在大模型时代，混合专家模型（MoE）因其固有优势——在不显著增加计算开销的情况下扩大模型容量——而成为一种受欢迎的架构。然而，实现这些好处往往会导致GPU内存利用率低下，因为在推理过程中大部分模型参数保持不活跃。此外，大型模型对内存的需求持续超过现代GPU的内存容量。针对这一问题，我们引入了SiDA（受稀疏性启发的数据感知），这是一种为大型MoE模型量身定制的高效推理方法。SiDA巧妙地利用了系统的主内存——现在主内存已经变得充裕且易于扩展——以及GPU内存，通过利用MoE模型中专家激活的固有稀疏性。通过采用数据感知的视角，SiDA实现了模型效率的显著提升，同时性能损失可以忽略不计。具体来说，SiDA在MoE推理中实现了显著的加速，达到了高达 $3.93\times$ 的吞吐量增加、高达 $75\%$ 的延迟减少和高达 $80\%$ 的GPU内存节省，同时性能损失降至 $1\%$ 。这项工作为大型MoE模型的可扩展和高效部署铺平了道路，即使是在内存受限的系统中也是如此。

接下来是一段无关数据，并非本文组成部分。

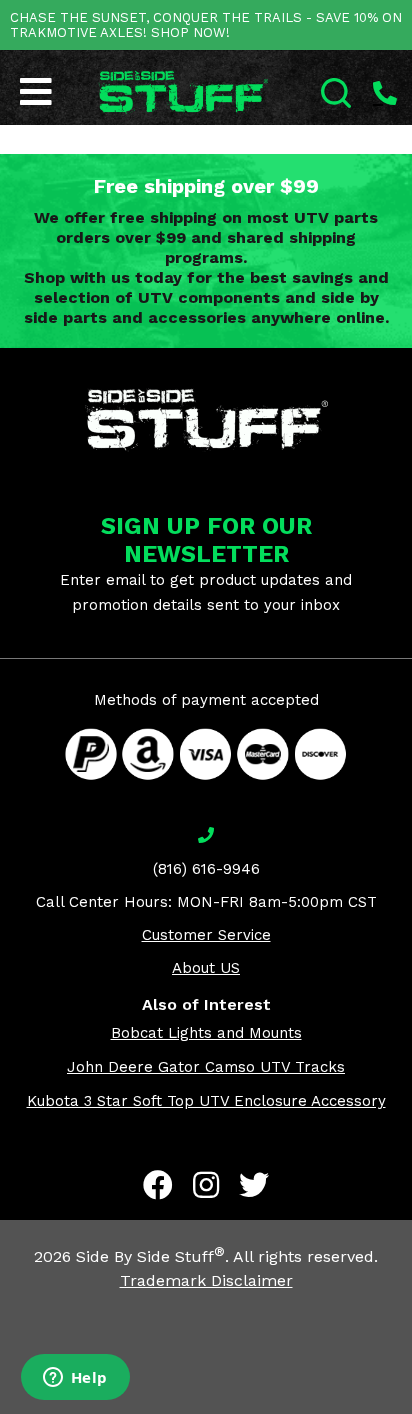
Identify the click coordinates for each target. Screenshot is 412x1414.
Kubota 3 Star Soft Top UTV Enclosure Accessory (206, 1101)
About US (206, 968)
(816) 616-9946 (206, 869)
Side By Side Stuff (150, 1256)
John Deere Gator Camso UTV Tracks (206, 1067)
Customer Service (206, 935)
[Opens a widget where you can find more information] (75, 1379)
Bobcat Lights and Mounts (206, 1033)
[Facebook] (158, 1185)
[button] (411, 1413)
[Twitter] (254, 1185)
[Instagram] (206, 1185)
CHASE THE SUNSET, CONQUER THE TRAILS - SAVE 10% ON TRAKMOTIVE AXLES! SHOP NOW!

^†^†footnotetext: ¹Anonymous Institution, Anonymous City, Anonymous Region, Anonymous Country. Correspondence to: Anonymous Author <anon.email@domain.com>.
匿名机构，匿名城市，匿名地区，匿名国家。联系人：匿名作者。

1 Introduction 一、引言

Recently, rapid advances in large models with shocking performance have surprised the community in several areas, such as vision (Ramesh et al., 2022; Kirillov et al., 2023; Saharia et al., 2022), language (Brown et al., 2020; OpenAI, 2023; Smith et al., 2022), decision making (Yang et al., 2023), and robotics (Vemprala et al., 2023). For example, GPT-4 has demonstrated its capability that is comparable or even exceeds human-level understanding on several tasks (OpenAI, 2023), and DALLE $\cdot$ 2 can generate astonishing high-quality images. The outstanding performance of large models heavily relies on the outrageous number of parameters, namely the scaling law (Kaplan et al., 2020). Broadly speaking, the scaling law asserts that as the model size increases, various characteristics such as training loss, test performance, and the amount of required data exhibit predictable scaling behaviors.
近期，在多个领域内，大型模型取得的快速进展以及令人震惊的性能已经让整个社区感到惊讶，这些领域包括视觉（Ramesh 等人，2022年；Kirillov 等人，2023年；Saharia 等人，2022年）、语言（Brown 等人，2020年；OpenAI，2023年；Smith 等人，2022年）、决策制定（Yang 等人，2023年）以及机器人技术（Vemprala 等人，2023年）。例如，GPT-4 展示了其在多项任务上与人类水平相当乃至超越人类理解能力的潜力（OpenAI，2023年），而 DALLE 2 能够生成令人惊叹的高质量图像。大型模型的卓越性能在很大程度上依赖于庞大的参数数量，即所谓的规模定律（Kaplan 等人，2020年）。广义上讲，规模定律指出，随着模型大小的增加，训练损失、测试性能和所需数据量等各种特性表现出可预测的规模行为。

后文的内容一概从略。